> [Text passage]
WBJEE · Maths · Functions
The domain of definition of \(f(x)=\sqrt{\frac{1-|x|}{2-|x|}}\) is Here \((a, b)=\{x: a < x < b\}\) and
\([a, b]=\{x: a \leq x \leq b\}\)
- A \((-\infty,-1) \cup(2, \infty)\)
- B [-1,1]\(\cup(2, \infty) \cup(-\infty,-2)\)
- C \((-\infty, 1) \cup(2, \infty)\)
- D [-1,1]\(\cup (2, \infty)\)
Answer & Solution
Correct Answer
(B) [-1,1]\(\cup(2, \infty) \cup(-\infty,-2)\)

> [Given information]
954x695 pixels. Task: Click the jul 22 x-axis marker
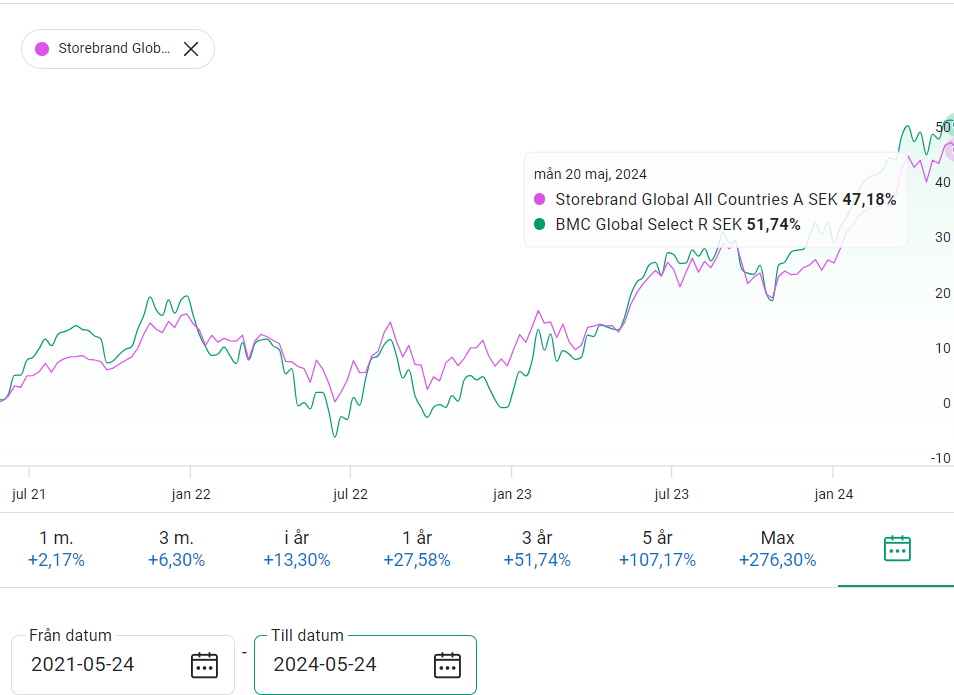pos(350,494)
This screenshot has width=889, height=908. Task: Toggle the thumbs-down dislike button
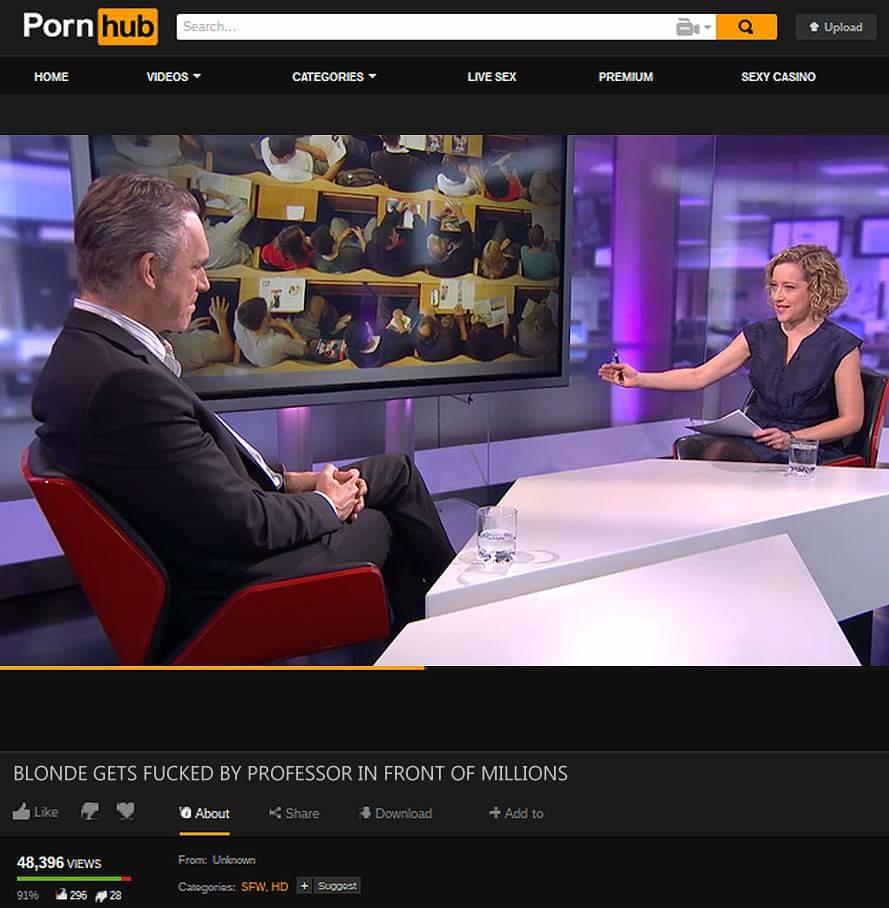[90, 812]
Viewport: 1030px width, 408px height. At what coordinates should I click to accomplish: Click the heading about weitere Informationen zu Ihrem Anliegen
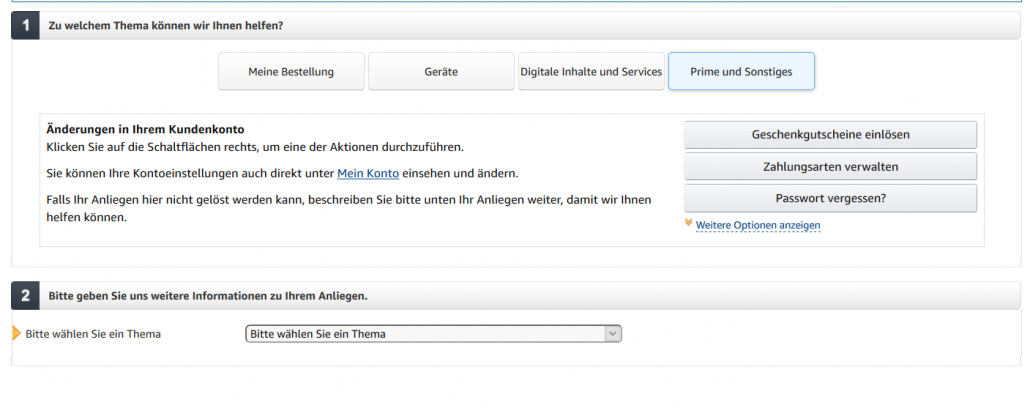208,296
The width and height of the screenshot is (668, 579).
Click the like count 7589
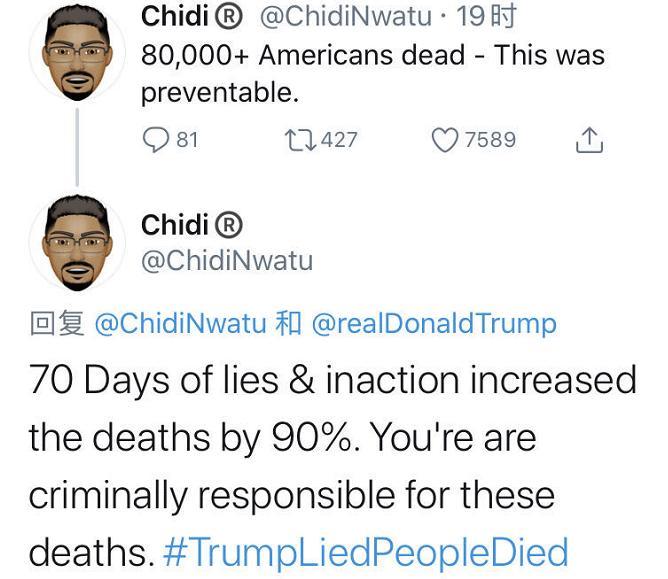click(x=490, y=140)
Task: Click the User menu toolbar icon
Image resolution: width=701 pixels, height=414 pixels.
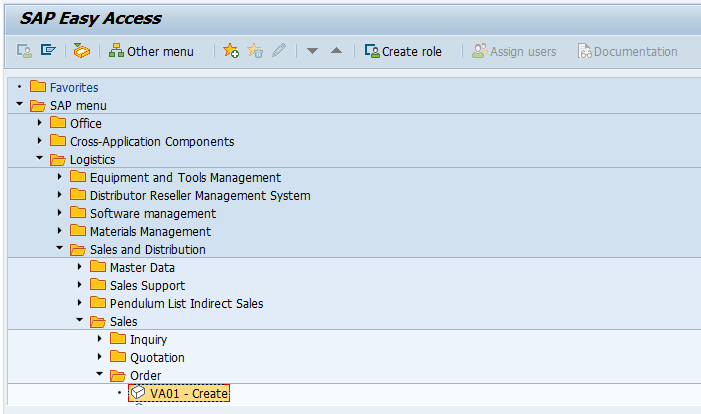Action: pos(24,51)
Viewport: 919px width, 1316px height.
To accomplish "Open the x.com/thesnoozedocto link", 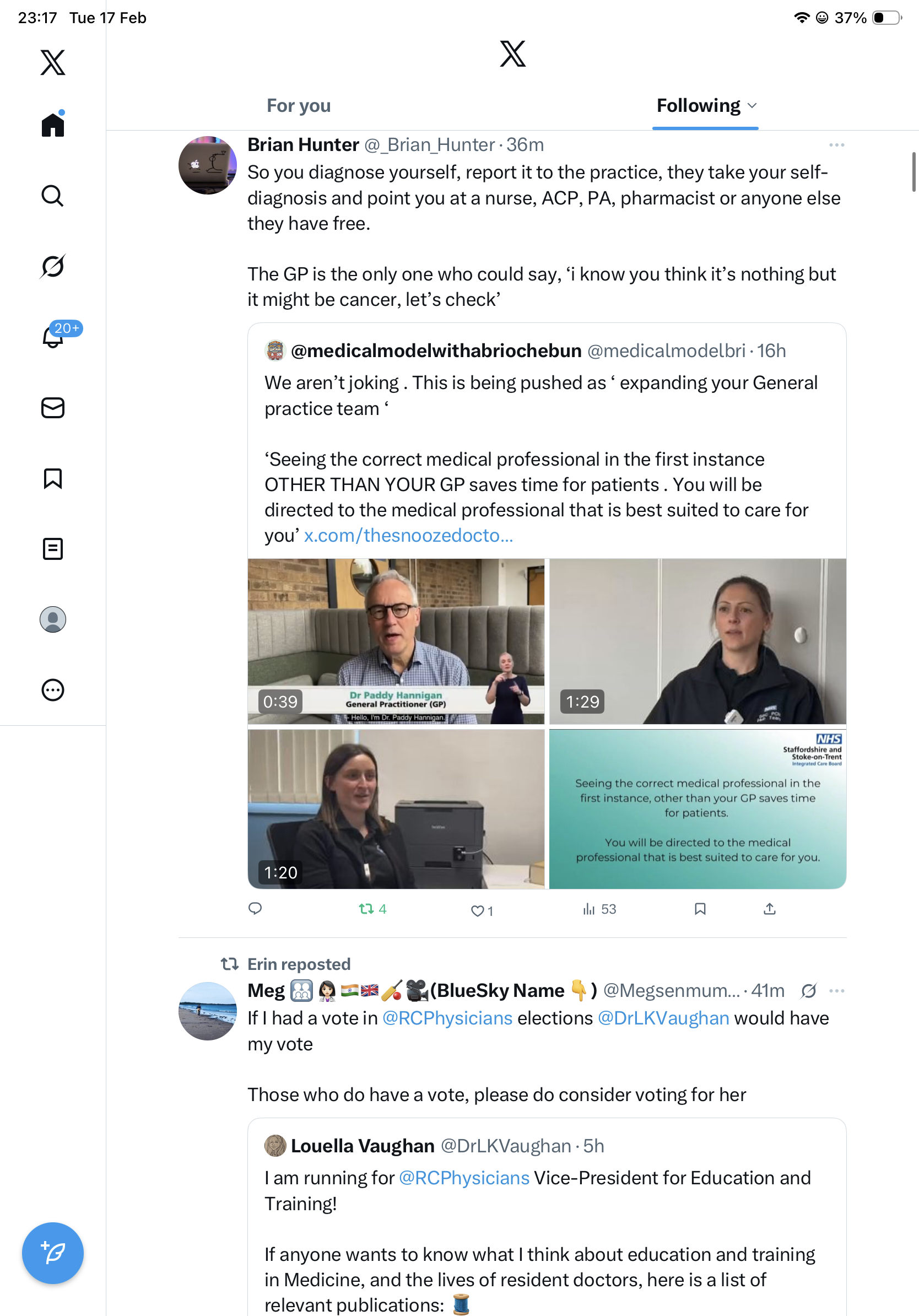I will (x=408, y=535).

> [Exercise instructions] Extract the passage of the WBJEE functions text between "WBJEE · Maths" and "(B) [-1,1]\(\cup(2, \infty) \cup(-\infty,-2)\)", inclusive, copying it word for word.

> [Exercise solution]
WBJEE · Maths · Functions
The domain of definition of \(f(x)=\sqrt{\frac{1-|x|}{2-|x|}}\) is Here \((a, b)=\{x: a < x < b\}\) and
\([a, b]=\{x: a \leq x \leq b\}\)
- A \((-\infty,-1) \cup(2, \infty)\)
- B [-1,1]\(\cup(2, \infty) \cup(-\infty,-2)\)
- C \((-\infty, 1) \cup(2, \infty)\)
- D [-1,1]\(\cup (2, \infty)\)
Answer & Solution
Correct Answer
(B) [-1,1]\(\cup(2, \infty) \cup(-\infty,-2)\)